■ **WHAT IS REQUIRED**: Write the next few paragraphs of the news report on trade capacity at the McAllen-area border bridges, continuing from its final quote.

■ **SELECTED EXTRACT**:
MCALLEN, Texas – During his keynote address at MXLAN’s International Economic Summit at the McAllen Convention Center, Duncan Wood thanked Juan Olaguibel for his hospitality.
The senior advisor to the Mexico Institute at the Wilson Center said McAllen’s superintendent of bridges had been a been a great host. Wood said that when he congratulated Olaguibel on developing Anzalduas International Bridge, he learned from Olaguibel that the bridge would be at capacity as soon as it is opens for full cargo.
A news reporter was sitting next to Index Reynosa leader Enrique Castro in the audience when Wood made this remark. Castro chuckled.
Asked why he chuckled, Castro said because it is true; that Anzalduas will be at full capacity as soon as it can take loaded cargo. At present it can only cross empties.
“You can see it with the Pharr bridge. There is a large flow of trucks coming in. There’s a lot of things moving around. Unfortunately they (local land ports of entry) do not have the infrastructure to cope,” Castro said.
Like Wood had done in his speech, Castro border leaders to build capacity at land ports of entry.
“The markets are moving and they’re not going to wait,” Castro said. “I know it’s difficult to keep pace because of money and a lot of things. And you have to go through different processes (to get permits to expand).”

Collected data entries
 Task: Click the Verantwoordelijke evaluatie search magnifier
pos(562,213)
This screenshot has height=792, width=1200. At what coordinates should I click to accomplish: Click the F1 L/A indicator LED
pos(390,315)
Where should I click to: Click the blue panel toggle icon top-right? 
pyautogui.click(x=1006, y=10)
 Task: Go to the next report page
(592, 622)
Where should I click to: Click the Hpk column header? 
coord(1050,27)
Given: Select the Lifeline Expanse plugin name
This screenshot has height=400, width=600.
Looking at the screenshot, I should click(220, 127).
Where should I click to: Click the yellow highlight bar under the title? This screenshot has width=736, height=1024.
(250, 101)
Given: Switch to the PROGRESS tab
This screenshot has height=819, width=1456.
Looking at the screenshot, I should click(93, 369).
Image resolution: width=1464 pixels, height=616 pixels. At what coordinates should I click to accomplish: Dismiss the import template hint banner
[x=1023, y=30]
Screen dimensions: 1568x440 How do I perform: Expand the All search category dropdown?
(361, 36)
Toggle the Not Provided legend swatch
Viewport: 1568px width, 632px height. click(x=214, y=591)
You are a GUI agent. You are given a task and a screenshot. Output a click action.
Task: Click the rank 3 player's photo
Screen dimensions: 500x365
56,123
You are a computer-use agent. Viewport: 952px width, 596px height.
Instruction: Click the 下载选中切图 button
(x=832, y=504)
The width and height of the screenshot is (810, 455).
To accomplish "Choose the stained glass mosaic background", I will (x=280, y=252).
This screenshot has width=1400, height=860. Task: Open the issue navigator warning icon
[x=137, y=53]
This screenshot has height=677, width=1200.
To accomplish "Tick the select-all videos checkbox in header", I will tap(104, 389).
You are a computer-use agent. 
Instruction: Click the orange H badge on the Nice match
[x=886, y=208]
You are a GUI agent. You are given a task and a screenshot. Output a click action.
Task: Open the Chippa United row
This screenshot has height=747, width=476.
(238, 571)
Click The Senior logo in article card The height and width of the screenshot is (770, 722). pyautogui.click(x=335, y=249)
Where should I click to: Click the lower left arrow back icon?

■ **OUTPUT OF THE EXERCISE**:
In his speech, Wood urged border communities to push for more investment in international bridges. After Wood had concluded his speech, the Rio Grande Guardian International News Service asked Olaguibel if he had said to Wood that Anzalduas would soon reach full capacity.
“Well, we’re thinking that once it opens up, the traffic is going to be at capacity. With the amount of businesses that are coming in, with near-shoring coming to the area, we’re thinking that good things are going to be happening in this region,” said Olaguibel, pictured above.
Anzalduas International Bridge is co-owned by the cities of McAllen, Mission and Hidalgo. Asked what the cities would do once the bridge is at capacity, Olaguibel said:
“Well, right now we just want to build, and we want to open. And right now we want to focus on what we have ahead. And then, once we get to that point, we’ll think of what we do next. But, right now, it’s just about getting to there.”
Asked when that would be, Olaguibel said: “Well, we’re looking at 2024. That’s when we should be starting business, full cargo, northbound and southbound. That’s what we’re looking at. We’re looking at July 2024.”
Olaguibel said Anzalduas International Bridge would not have agricultural inspectors because it is not going to be crossing fresh produce.
“We won’t have Ag inspectors because it’s not going to be a produce bridge. It’s going to specialize in dry goods and the maquiladora industry, so it’s we won’t have produce.”
It was pointed out to Olaguibel that McAllen, Mission and Hidalgo still have a lot to do to publicize the news that Anzalduas International Bridge will be open for loaded cargo trucks come the summer of 2024.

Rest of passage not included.